Dans son témoignage devant le Comité, le vice‑président du développement des affaires internationales d’Exportation et Développement Canada a dit qu’il ne fallait pas sous‑estimer l’ampleur de la corruption au sein de l’économie indienne :

[J]e crois que nous édulcorerions les choses si nous passions sous silence le fait qu'il y ait toujours en Inde des préoccupations et des problèmes liés à la corruption à de multiples échelons et à de nombreux endroits du pays [...] Il s'agit assurément d'un facteur que je rangerais dans la catégorie des obstacles non tarifaires et qui, bien souvent, dissuade les sociétés canadiennes qui peuvent investir ailleurs leur capital durement gagné d'investir en Inde. (Témoignages, no 58, 6 décembre 2012, p. 17)

Il a ajouté que les Canadiens devaient savoir que s’ils font des affaires avec les Indiens, ils risquent d’être confrontés à des problèmes qui ne sont pas courants au Canada.

Les Indiens eux-mêmes doivent faire face à un tas de paperasserie, à des politiques administratives et bureaucratiques archaïques et obstructives et, enfin, à la corruption. Il serait naïf, de la part du Canada, de croire qu'en faisant affaires avec l'Inde, nous parviendrons, d'une façon ou d'une autre, à faire adopter immédiatement nos valeurs [...] [L]es Canadiens devront être patients et mentalement prêts à relever ces défis. (Témoignages, no 55, 20 novembre 2012, p. 4)

Voici ce que le professeur Harriss, de l’Université Simon Fraser, a fait observer au sujet de la manière dont s’exerce l’influence au sein de l’économie indienne :

[L]'Inde se place, bien sûr, très bas dans la liste des pays où il est facile de faire des affaires, établie par la Banque mondiale [, et qu’elle] obtient, en fait, une cote très basse pour ce qui est du respect des contrats. Mais ces faits sont probablement très bien connus […] [Notons aussi] la mainmise d'un petit nombre de très grandes entreprises en Inde, comme Reliance, SR et Tata, des sociétés très puissantes qui exercent énormément d'influence sur les décisions et les politiques du gouvernement […] Il serait important d'éviter les secteurs contrôlés par ces puissants intérêts acquis, comme les télécommunications et l'industrie pharmaceutique, où les grosses pointures ont des intérêts très importants. (Témoignages, no 65, 27 février 2013, p. 10)

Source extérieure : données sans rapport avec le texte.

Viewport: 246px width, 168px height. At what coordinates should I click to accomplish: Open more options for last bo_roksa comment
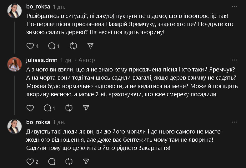(234, 122)
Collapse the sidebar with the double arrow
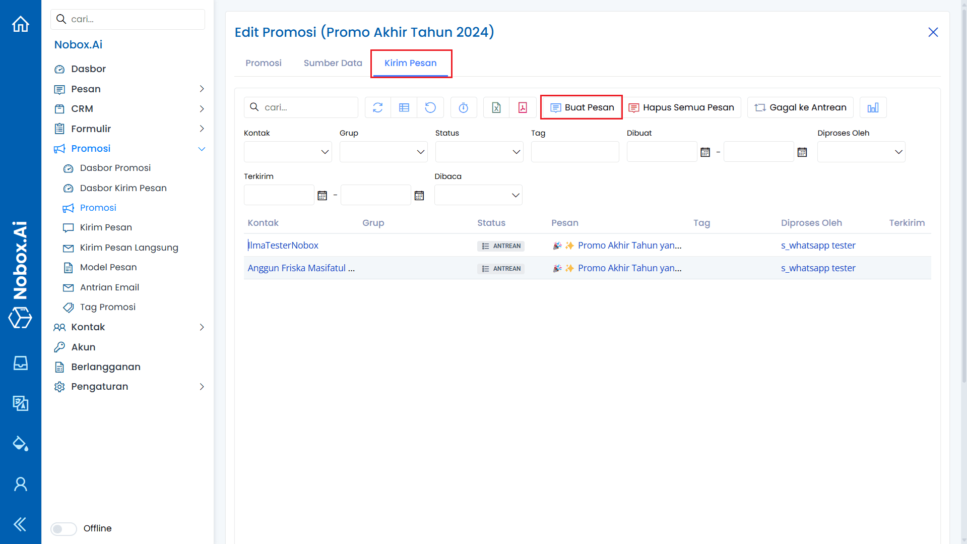 (x=21, y=524)
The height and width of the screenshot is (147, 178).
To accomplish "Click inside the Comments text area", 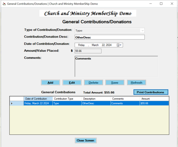I will click(x=116, y=66).
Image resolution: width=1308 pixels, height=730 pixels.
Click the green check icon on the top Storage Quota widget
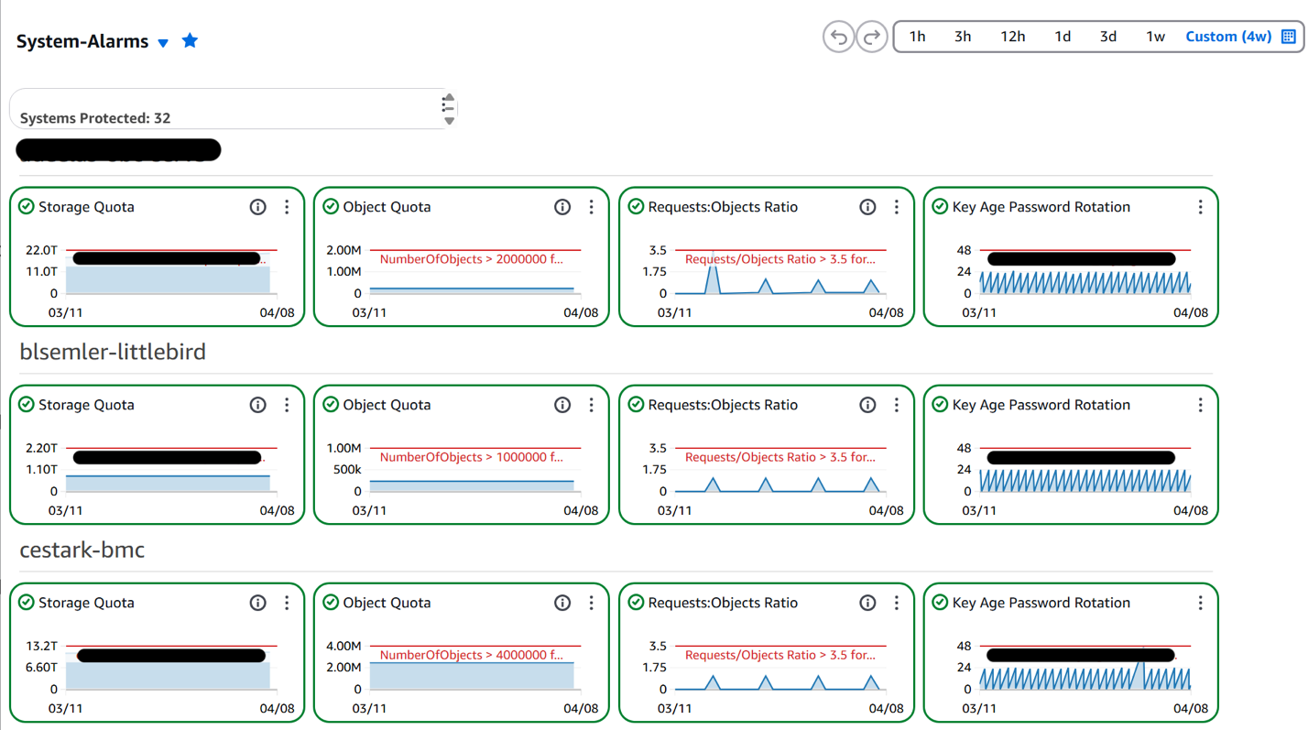[x=25, y=207]
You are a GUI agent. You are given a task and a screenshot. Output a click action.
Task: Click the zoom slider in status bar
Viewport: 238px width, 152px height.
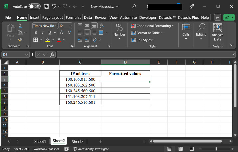(216, 149)
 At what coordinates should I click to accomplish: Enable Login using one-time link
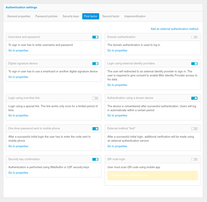click(95, 98)
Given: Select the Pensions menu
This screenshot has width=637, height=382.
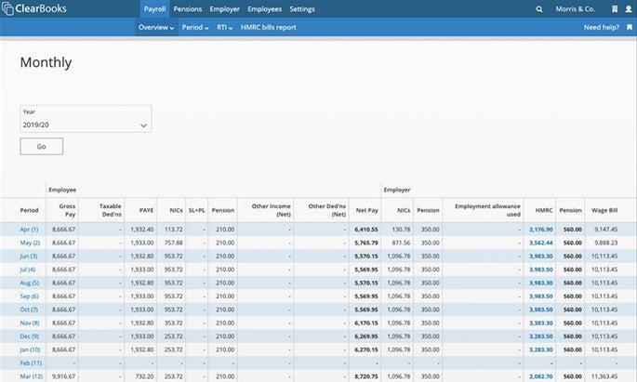Looking at the screenshot, I should pyautogui.click(x=187, y=9).
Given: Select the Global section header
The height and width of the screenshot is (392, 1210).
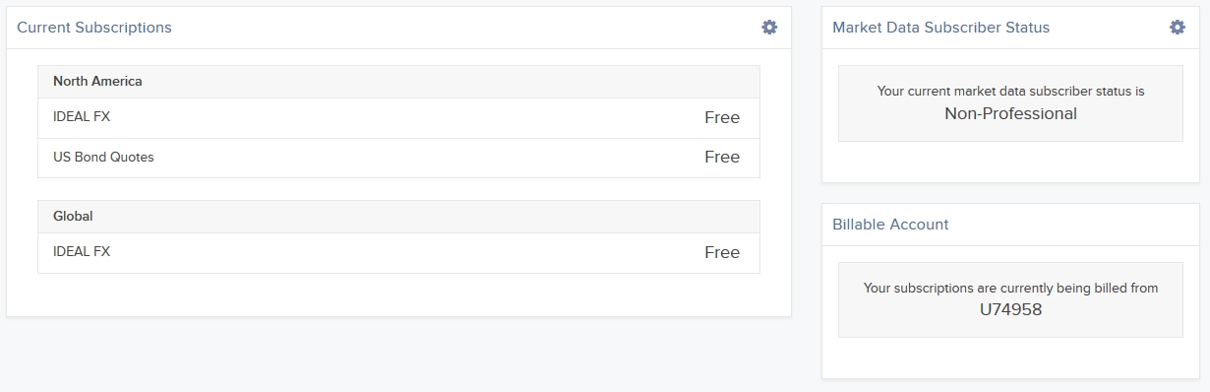Looking at the screenshot, I should coord(398,217).
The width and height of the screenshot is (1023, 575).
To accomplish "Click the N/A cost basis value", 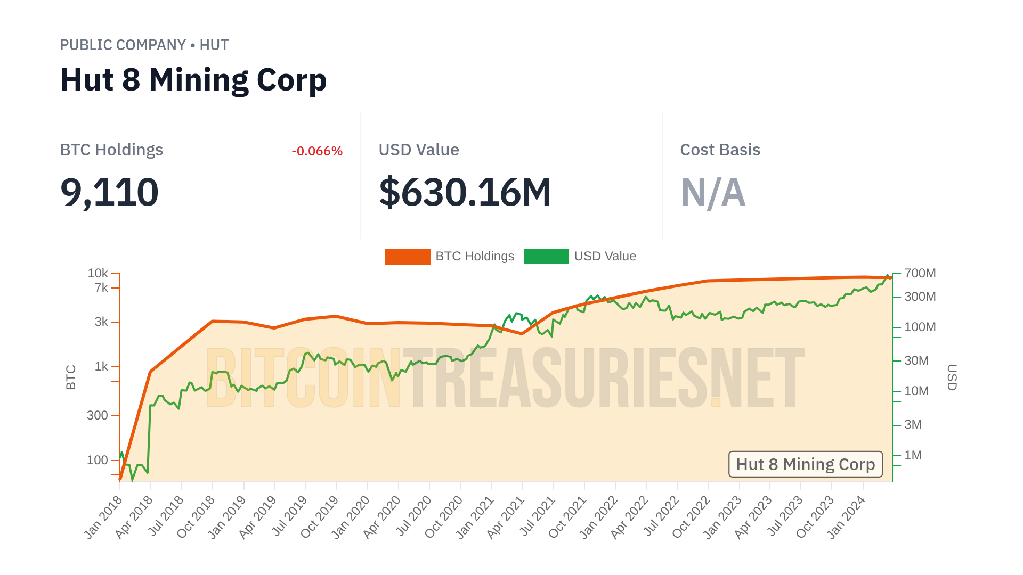I will [713, 192].
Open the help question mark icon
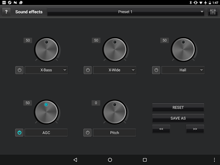 click(x=6, y=12)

Comme dans le cas des autres accords commerciaux conclus par le présent gouvernement, force est de constater un manque de compréhension ou d’acceptation, de sa part, de la nécessité de collaborer avec tous les intervenants du pays à l’élaboration d’une stratégie industrielle et économique qui fera en sorte que le Canada et les Canadiens retireront le meilleur avantage d’un accord, quel qu’il soit. Le principal élément de cette stratégie doit être l’accroissement de l’activité à valeur ajoutée au Canada.

RECOMMANDATIONS

  1. Que le gouvernement s’assure que tout accord conclu entre le Canada et l’Inde garantisse la pleine réciprocité en matière de commerce, en particulier en ce qui concerne notre secteur manufacturier à valeur ajoutée.
  1. Que le gouvernement effectue une analyse des coûts et bénéfices de la délocalisation d’emplois en Inde ainsi que des répercussions de cette pratique sur le marché du travail canadien.
  1. Que le gouvernement du Canada envisage la mise en œuvre d’un programme d’adaptation au commerce, similaire à celui que les États‑Unis ont mis en place pour l’ALENA, afin d’aider les travailleurs du Canada susceptibles d’être déplacés en raison de l’accroissement des échanges commerciaux avec l’Inde.
  1. Que le gouvernement du Canada, parallèlement aux négociations canado‑indiennes en vue de la conclusion d’un Accord global de partenariat économique (AGPE), élabore une stratégie commerciale et industrielle nationale. Cette stratégie devrait notamment viser à renforcer la base manufacturière nationale afin que, dès la conclusion de l’AGPE, les entreprises canadiennes qui participent aux chaînes à valeur ajoutée puissent maximiser les retombées de l’AGPE.